* **WHAT THE TASK ASKS**
Please restate, word for word, each line from the one containing "UFC (133, 261)" through the end of the entries below.

Stored items
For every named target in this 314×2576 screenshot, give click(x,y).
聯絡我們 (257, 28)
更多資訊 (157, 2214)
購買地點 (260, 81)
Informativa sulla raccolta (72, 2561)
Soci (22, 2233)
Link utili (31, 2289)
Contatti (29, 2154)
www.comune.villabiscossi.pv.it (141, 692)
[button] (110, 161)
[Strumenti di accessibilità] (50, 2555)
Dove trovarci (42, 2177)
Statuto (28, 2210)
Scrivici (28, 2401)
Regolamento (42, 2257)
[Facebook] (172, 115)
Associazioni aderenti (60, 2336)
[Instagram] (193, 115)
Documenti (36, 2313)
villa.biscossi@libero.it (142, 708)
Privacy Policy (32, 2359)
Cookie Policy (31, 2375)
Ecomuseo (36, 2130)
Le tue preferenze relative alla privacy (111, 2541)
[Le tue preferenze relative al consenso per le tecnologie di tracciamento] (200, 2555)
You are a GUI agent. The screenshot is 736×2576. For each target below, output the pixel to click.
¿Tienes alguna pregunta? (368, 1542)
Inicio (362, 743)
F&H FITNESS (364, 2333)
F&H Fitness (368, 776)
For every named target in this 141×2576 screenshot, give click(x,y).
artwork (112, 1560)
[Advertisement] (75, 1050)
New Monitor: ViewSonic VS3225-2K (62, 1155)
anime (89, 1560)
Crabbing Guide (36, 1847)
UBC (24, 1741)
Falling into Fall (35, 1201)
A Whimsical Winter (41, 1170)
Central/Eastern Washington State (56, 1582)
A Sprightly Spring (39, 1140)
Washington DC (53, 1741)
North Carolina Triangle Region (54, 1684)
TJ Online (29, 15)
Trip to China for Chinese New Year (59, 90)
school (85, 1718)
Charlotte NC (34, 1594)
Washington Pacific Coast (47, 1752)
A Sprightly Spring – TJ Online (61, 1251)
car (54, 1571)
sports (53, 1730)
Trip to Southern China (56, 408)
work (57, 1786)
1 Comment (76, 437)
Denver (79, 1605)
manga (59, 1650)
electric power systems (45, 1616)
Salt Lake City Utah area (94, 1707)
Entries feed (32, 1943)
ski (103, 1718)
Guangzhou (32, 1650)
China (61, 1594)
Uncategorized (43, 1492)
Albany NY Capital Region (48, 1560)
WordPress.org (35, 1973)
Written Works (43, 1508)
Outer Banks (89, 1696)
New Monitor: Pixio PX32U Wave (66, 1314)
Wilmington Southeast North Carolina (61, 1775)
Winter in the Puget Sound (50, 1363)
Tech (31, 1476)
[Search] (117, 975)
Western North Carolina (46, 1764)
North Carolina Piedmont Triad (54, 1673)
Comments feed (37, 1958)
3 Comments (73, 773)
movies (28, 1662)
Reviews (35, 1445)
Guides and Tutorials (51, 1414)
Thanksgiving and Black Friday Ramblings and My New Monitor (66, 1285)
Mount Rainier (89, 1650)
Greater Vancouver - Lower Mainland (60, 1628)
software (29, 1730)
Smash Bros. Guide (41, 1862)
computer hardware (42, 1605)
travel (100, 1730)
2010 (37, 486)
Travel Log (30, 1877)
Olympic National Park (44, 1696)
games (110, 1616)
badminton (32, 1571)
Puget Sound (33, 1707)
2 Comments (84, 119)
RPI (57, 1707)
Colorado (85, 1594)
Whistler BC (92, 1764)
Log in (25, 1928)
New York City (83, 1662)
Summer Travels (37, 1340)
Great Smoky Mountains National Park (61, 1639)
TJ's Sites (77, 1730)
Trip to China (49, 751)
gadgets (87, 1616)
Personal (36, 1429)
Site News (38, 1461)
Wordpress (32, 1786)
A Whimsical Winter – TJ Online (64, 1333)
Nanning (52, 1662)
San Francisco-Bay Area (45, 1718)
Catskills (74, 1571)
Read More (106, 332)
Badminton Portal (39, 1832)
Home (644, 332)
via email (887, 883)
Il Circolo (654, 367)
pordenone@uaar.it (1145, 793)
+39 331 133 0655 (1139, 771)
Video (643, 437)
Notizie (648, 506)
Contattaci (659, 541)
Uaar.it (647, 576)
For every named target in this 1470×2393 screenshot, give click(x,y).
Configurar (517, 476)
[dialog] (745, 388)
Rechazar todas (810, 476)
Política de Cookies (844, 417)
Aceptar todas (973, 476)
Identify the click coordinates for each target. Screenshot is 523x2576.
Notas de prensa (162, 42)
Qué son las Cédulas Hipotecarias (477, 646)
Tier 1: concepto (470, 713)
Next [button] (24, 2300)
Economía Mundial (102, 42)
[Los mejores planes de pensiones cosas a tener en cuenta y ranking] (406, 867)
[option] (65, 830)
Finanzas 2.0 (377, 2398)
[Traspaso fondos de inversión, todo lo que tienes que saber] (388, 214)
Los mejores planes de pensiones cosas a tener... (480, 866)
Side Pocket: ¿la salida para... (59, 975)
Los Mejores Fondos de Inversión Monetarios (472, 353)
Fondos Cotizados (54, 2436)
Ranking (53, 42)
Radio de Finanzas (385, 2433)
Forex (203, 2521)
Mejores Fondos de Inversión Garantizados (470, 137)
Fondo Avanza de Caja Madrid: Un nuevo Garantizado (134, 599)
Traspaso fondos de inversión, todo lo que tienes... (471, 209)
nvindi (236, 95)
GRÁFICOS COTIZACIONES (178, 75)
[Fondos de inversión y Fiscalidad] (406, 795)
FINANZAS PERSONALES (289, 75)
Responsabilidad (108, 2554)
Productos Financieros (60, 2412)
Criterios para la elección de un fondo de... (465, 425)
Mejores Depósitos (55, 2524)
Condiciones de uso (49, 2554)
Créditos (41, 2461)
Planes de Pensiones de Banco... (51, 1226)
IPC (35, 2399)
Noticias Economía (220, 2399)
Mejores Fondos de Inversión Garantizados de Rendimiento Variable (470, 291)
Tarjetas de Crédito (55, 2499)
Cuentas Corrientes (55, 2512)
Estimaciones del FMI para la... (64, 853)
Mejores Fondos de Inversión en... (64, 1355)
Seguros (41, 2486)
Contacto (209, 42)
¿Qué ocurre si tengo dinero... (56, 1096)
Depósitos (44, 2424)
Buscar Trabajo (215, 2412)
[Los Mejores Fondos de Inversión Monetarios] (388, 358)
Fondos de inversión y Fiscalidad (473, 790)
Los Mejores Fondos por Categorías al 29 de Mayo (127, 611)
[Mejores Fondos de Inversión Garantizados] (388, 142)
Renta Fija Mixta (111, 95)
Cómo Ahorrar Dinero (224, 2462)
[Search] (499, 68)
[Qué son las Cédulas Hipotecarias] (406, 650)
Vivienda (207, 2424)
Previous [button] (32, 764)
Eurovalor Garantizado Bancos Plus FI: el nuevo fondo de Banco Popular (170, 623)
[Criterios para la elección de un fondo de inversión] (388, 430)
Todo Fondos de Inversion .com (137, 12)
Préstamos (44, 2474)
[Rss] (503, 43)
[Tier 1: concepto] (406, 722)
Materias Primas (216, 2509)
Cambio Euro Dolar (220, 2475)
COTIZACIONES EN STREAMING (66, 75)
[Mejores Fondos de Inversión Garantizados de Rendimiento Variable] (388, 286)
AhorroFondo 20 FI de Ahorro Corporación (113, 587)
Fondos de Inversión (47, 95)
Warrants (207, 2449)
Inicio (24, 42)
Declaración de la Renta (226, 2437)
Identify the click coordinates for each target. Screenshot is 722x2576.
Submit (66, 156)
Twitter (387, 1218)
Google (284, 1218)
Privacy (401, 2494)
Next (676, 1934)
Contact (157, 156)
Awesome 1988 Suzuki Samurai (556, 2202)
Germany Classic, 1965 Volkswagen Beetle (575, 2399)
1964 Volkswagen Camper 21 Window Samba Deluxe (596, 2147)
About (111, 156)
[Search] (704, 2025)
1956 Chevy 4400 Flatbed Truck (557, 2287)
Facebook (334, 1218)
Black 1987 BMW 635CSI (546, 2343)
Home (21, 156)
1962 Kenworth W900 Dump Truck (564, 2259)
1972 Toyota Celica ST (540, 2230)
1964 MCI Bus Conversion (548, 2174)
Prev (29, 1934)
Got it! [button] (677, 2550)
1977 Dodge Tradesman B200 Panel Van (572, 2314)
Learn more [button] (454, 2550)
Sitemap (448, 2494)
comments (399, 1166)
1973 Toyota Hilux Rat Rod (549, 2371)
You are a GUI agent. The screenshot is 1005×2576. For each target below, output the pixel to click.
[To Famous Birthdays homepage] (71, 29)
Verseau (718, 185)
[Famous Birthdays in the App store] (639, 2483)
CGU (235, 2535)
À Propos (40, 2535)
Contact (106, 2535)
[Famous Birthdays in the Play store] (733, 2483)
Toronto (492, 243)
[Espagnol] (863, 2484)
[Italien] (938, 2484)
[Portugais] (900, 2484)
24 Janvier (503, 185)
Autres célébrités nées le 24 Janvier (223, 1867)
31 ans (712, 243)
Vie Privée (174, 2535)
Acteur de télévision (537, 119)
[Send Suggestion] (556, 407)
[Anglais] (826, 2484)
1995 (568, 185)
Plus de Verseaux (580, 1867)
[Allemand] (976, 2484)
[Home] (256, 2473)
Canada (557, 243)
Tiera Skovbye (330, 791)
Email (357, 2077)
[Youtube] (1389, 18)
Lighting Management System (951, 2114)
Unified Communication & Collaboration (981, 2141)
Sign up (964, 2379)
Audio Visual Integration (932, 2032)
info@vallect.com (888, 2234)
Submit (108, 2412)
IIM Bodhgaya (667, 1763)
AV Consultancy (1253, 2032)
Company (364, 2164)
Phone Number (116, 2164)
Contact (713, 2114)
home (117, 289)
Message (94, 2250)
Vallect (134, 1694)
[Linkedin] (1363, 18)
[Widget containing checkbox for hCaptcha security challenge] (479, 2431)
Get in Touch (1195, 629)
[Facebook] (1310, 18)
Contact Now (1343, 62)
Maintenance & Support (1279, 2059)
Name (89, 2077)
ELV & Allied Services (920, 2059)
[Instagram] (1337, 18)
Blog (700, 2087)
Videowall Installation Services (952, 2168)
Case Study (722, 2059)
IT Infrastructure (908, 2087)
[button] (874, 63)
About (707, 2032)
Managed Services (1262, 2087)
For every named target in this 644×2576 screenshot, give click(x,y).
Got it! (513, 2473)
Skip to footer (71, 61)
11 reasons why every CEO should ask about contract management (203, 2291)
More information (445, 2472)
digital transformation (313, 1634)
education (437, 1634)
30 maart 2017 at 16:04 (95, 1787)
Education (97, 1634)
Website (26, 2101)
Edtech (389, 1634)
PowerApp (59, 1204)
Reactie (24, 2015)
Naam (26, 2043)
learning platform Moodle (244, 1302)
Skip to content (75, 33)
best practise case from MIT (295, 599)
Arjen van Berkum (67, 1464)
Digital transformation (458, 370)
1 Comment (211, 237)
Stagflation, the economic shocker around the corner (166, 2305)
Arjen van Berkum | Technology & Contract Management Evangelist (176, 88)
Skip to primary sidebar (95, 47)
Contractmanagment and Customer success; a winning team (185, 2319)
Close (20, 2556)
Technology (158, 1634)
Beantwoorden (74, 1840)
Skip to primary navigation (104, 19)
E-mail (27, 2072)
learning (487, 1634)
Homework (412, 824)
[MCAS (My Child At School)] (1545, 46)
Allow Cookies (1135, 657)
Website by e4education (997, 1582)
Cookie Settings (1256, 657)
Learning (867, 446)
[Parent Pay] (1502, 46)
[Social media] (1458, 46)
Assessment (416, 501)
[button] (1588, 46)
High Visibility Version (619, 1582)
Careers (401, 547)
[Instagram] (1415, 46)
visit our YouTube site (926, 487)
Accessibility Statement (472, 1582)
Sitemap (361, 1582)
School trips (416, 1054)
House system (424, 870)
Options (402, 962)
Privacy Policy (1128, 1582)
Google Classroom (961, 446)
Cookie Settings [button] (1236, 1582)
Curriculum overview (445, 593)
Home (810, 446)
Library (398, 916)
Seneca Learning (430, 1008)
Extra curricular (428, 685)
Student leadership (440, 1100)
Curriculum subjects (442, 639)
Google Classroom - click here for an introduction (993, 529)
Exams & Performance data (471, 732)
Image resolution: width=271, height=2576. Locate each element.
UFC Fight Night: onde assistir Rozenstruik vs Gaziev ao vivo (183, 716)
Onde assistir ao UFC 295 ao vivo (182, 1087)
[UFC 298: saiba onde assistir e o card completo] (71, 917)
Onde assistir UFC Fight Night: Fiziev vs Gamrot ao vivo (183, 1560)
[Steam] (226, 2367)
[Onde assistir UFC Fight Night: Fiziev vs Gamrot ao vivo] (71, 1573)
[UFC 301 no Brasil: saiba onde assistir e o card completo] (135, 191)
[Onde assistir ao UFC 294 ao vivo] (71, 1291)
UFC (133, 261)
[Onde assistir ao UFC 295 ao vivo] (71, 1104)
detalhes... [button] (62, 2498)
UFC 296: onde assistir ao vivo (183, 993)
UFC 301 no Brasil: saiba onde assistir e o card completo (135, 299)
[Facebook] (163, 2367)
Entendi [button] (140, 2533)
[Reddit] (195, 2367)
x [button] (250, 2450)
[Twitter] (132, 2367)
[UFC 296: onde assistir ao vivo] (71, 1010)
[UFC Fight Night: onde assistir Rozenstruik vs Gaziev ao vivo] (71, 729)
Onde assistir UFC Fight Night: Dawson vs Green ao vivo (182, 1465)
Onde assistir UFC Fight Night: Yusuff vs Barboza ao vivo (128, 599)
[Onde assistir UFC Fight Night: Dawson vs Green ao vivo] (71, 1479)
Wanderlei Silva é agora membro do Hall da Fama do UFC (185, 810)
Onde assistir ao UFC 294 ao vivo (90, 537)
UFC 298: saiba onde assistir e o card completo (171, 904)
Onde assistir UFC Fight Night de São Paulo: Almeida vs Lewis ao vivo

* **TASK RESULT**
UFC (133, 261)
[Onde assistir ao UFC 295 ao vivo] (71, 1104)
detalhes... [button] (62, 2498)
UFC 296: onde assistir ao vivo (183, 993)
UFC 301 no Brasil: saiba onde assistir e o card completo (135, 299)
[Facebook] (163, 2367)
Entendi [button] (140, 2533)
[Reddit] (195, 2367)
x [button] (250, 2450)
[Twitter] (132, 2367)
[UFC 296: onde assistir ao vivo] (71, 1010)
[UFC Fight Night: onde assistir Rozenstruik vs Gaziev ao vivo] (71, 729)
Onde assistir UFC Fight Night: Dawson vs Green ao vivo (182, 1465)
Onde assistir UFC Fight Night: Yusuff vs Barboza ao vivo (128, 599)
[Onde assistir UFC Fight Night: Dawson vs Green ao vivo] (71, 1479)
Wanderlei Silva é agora membro do Hall da Fama do UFC (185, 810)
Onde assistir ao UFC 294 ao vivo (90, 537)
UFC 298: saiba onde assistir e o card completo (171, 904)
Onde assistir UFC Fight Night de São Paulo: Almeida vs Lewis ao vivo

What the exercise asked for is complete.